HGG-22. LINKS BETWEEN M6A RNA METHYLATION, R-LOOPS AND DNA DAMAGE IN PAEDIATRIC HIGH-GRADE GLIOMAS

Abstract

Abstract BACKGROUND Paediatric high-grade gliomas (pHGG) are aggressive malignant tumours of the central nervous system that unfortunately carry poor prognoses. R-loops, which are DNA:RNA hybrids, are a known source of genomic instability in eukaryotic cells. The RNA strand of R-loops can be m6A methylated at double-strand break sites in order to facilitate DNA repair. Therefore, we investigated whether dysregulation of m6A methylation and R-loop homeostasis at DNA damage sites deregulates DNA repair pathways in pHGG. METHODS Immunocytochemistry was performed to assess global m6A, R-loop, γH2AX and several DNA repair protein levels in pHGG cell lines compared to human astrocytes. Colocalisation between m6A and R-loops, R-loops and γH2AX, m6A and γH2AX, R-loops and 53BP1, R-loops and PARP1, R-loops and total ATM, and R-loops and phosphorylated ATM was assessed in pHGG cell lines and human astrocytes. RESULTS Immunocytochemistry analysis revealed that levels of global m6A, R-loop, γH2AX and several DNA repair proteins were generally higher in pHGG cell lines, thereby indicating that cellular homeostasis is dysregulated.
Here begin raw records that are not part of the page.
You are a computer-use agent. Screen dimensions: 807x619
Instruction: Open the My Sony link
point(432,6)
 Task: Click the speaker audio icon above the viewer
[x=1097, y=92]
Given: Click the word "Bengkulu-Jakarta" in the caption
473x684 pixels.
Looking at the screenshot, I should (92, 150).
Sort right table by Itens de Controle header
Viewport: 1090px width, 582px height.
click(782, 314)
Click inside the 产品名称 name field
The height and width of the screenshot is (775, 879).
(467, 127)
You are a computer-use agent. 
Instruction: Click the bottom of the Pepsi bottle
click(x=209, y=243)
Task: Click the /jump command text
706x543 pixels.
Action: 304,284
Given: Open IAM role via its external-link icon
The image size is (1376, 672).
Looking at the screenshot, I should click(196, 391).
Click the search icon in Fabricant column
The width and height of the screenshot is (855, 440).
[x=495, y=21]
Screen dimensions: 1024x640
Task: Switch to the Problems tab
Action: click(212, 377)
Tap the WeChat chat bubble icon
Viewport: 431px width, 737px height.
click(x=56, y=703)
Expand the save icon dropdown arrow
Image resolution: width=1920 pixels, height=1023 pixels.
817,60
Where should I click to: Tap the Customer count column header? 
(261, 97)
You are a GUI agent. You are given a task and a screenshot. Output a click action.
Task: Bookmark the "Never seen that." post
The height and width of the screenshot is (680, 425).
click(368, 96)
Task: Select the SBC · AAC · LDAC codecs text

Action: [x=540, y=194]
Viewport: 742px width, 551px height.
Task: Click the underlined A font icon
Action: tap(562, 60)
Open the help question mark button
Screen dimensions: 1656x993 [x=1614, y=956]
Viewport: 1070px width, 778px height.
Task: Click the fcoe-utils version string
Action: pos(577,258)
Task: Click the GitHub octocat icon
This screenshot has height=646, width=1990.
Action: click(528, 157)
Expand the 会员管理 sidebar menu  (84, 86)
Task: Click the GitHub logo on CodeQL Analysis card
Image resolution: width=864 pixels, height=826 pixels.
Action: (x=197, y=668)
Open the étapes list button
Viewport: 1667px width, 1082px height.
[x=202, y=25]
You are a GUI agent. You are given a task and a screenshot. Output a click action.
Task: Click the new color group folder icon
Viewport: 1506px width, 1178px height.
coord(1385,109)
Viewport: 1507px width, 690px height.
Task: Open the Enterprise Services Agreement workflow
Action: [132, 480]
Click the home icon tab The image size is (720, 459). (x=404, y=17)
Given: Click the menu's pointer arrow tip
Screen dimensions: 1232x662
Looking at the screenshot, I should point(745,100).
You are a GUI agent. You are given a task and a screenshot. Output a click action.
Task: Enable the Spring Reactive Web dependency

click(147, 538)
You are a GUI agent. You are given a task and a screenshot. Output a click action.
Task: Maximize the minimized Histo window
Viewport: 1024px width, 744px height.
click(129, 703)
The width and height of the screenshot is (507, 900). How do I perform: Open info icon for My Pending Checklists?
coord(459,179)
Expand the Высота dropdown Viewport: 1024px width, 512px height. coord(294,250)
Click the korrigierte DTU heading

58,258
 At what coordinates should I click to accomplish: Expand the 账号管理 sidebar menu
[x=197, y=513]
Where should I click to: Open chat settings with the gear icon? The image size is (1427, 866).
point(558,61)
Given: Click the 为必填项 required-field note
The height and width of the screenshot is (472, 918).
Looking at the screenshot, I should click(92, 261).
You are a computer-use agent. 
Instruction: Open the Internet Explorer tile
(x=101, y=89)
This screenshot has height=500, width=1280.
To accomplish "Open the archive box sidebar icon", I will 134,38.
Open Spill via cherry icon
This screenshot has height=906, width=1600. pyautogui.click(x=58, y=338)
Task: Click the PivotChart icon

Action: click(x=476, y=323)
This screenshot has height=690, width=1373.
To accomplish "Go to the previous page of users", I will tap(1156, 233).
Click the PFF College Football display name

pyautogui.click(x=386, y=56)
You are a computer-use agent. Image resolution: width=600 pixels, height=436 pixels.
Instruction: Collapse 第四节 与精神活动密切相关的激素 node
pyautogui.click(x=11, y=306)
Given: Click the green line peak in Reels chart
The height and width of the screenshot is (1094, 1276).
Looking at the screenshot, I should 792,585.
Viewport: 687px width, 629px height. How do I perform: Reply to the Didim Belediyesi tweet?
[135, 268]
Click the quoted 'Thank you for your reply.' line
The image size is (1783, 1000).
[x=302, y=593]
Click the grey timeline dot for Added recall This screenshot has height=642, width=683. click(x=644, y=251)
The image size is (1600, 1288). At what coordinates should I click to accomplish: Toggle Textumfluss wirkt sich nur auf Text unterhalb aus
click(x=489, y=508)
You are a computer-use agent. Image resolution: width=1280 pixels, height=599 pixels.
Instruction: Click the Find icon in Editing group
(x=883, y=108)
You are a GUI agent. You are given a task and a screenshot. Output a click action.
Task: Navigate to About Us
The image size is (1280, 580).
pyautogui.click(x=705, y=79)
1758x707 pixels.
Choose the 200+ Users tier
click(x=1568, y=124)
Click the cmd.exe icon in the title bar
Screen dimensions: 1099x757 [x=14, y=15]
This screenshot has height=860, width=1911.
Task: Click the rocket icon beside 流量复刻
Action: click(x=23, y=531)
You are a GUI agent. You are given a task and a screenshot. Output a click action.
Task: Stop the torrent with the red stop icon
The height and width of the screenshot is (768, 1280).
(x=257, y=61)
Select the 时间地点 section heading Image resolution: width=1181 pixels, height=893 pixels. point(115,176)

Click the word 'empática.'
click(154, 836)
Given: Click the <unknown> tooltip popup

Furthermore, a high degree of colocalisation between m6A and R-loops was observed. R-loops were found to colocalise with γH2AX, and m6A was found to colocalise with γH2AX, thereby corroborating the notion that m6A methylated R-loops are likely present at DNA damage sites. Finally, R-loops were also found to colocalise with a variety of DNA repair proteins, including 53BP1, PARP1, total ATM, and phosphorylated ATM, where different Pearson’s correlation coefficient values were obtained, thereby suggesting that R-loops associate with DNA repair proteins to different extents. CONCLUSIONS The link between m6A methylation, R-loops and DNA damage in relation to the pathogenesis of pHGG is currently being investigated. Experiments are also being performed where we are investigating m6A readers to see whether their aberrant expression contributes to disease pathogenesis via deregulating DNA repair pathways.